Everyone is in favor of transparency and anti-corruption – at least, everyone except the occasional despot or dictator. Yet substantial controversy now swirls around the disclosure of the vast sums that governments receive from mining and oil projects.
The question is not whether the streams of payments paid to governments by oil, gas, and mining companies should be disclosed, but how. This issue is now front and center in countries from Belgium to Canada.
Many companies currently report on revenue payments through a voluntary organization called the Extractive Industries Transparency Initiative (“EITI”). Although EITI remains active, U.S. lawmakers moved towards mandatory reporting when they passed Section 1504 of the Dodd-Frank Wall Street Reform and Consumer Protection Act, which required Securities and Exchange Commission (“SEC”) issuers involved in the extraction of oil, gas, and minerals to report on their payments to foreign governments and the U.S. federal government.
Most — although not all — extractive sector companies that participate in the EITI protested this mandatory approach. The American Petroleum Institute sued the SEC in federal court as soon as it promulgated its long-postponed final rule to implement Section 1504. On July 2, a federal district court dismissed the case on summary judgment and vacated the implementing rule for Section 1504, sending the SEC back to the drawing board. Mandatory reporting in the United States has not been abandoned, but has certainly been postponed.
Oddly enough, the judgment in the United States arrived just after the European Union finalized its mandatory approach. On June 12, the European Union issued its long-awaited Transparency and Accounting Directives, which together comprise the European equivalent of Section 1504. Although the European Union’s approach generally parallels Section 1504, it deviates in several important ways. Companies should be aware that:
The forestry sector must report, in addition to oil, gas, and mining;
The reporting requirements cover large, non-listed companies, as well as those listed;
The Directives will be subject to a review in three years, at which point other sectors might be added; and
Under an “equivalence clause,” companies reporting data to other regulators that the European Union considers to be equivalent can simply provide that same information to satisfy the E.U. requirements.
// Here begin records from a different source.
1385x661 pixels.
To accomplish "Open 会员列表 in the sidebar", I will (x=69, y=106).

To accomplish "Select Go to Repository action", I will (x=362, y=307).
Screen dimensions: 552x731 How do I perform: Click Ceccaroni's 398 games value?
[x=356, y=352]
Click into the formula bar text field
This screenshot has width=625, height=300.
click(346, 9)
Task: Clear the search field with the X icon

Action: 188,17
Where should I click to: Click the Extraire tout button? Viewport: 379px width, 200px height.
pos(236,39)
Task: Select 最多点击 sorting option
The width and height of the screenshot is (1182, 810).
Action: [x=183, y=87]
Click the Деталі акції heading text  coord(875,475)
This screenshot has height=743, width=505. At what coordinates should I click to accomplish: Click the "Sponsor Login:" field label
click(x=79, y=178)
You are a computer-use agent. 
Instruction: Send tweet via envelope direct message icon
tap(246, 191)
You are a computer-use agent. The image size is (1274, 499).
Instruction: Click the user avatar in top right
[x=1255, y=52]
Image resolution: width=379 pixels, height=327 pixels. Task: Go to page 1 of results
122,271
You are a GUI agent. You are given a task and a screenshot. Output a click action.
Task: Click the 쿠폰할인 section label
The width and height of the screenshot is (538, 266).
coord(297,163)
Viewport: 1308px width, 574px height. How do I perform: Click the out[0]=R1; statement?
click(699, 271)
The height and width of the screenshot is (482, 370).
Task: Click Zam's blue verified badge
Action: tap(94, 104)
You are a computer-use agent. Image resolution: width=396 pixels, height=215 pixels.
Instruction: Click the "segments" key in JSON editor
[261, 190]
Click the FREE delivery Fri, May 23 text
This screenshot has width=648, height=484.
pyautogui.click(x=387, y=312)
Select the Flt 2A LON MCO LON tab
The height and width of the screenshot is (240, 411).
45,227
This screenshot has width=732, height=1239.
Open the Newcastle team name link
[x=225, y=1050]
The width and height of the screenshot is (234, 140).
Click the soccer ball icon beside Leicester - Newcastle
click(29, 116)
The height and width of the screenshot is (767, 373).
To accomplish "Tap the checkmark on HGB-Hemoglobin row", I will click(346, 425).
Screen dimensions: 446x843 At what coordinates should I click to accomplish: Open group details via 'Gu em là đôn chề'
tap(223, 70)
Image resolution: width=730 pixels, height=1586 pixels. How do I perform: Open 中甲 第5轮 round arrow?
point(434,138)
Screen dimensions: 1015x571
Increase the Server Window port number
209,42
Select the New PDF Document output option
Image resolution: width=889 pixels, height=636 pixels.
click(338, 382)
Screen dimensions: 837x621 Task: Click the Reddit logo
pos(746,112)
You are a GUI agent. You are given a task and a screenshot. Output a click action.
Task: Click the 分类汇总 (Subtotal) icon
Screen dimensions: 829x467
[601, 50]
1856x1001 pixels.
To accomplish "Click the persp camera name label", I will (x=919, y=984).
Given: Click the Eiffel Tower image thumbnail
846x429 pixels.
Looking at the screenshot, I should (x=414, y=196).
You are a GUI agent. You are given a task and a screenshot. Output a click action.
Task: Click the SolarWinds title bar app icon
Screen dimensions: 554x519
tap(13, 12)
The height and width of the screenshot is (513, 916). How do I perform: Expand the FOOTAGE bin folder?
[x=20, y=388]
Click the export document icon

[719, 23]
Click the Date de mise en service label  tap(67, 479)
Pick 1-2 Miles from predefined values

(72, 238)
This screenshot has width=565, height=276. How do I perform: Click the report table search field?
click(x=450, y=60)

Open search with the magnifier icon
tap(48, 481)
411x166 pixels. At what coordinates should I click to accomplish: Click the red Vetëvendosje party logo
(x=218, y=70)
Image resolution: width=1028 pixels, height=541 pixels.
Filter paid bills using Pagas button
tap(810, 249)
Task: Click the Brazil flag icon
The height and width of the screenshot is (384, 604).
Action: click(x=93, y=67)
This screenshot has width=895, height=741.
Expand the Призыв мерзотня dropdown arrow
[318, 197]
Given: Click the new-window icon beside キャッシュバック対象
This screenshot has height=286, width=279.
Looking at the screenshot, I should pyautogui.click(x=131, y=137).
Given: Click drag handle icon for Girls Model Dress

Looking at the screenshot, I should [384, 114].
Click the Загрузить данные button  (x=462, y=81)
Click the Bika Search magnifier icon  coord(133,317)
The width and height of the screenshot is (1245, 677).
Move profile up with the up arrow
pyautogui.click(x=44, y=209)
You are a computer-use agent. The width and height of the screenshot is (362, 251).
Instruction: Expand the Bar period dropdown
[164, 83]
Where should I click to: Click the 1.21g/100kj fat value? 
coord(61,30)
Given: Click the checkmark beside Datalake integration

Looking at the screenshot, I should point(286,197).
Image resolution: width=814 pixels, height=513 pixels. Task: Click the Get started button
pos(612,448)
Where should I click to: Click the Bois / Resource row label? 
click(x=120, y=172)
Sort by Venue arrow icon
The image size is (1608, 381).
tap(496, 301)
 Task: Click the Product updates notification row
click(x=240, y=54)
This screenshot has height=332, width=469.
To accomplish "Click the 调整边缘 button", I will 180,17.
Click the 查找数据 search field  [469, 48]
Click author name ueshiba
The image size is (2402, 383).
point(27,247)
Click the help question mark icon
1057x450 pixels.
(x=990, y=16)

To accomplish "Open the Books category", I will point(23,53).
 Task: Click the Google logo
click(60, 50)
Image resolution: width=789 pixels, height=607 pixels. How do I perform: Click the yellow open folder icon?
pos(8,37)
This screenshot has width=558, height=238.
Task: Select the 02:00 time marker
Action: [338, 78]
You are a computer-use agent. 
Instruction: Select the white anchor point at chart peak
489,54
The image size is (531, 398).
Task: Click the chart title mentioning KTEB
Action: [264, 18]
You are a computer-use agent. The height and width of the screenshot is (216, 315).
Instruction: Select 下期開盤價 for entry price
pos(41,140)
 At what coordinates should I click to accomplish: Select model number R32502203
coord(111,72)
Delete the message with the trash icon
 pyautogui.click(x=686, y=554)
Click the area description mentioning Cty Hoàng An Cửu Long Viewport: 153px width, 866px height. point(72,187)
More governments are considering passing such legislation, spurred by civil society, as well as the U.K. Prime Minister’s decision to place revenue transparency on the agenda, front and center, at the most recent G8 meeting. For example, on June 12, Canada’s Prime Minister announced his intent to develop new mandatory reporting requirements for Canadian extractive sector companies.
And thus, the battles will continue between proponents of mandatory and voluntary reporting. These debates are fueled by unanswered questions regarding how best to hold governments genuinely accountable for the use of national riches. There will undoubtedly be more litigation, and new regulations, as different jurisdictions wrestle with the fundamental concerns that underlie the revenue transparency agenda. Proponents of revenue transparency will certainly not be deterred by setbacks like last week’s decision vacating the SEC’s rule on reporting: in the unforgettable words of Monty Python, the transparency agenda is “not dead yet!” Not even close.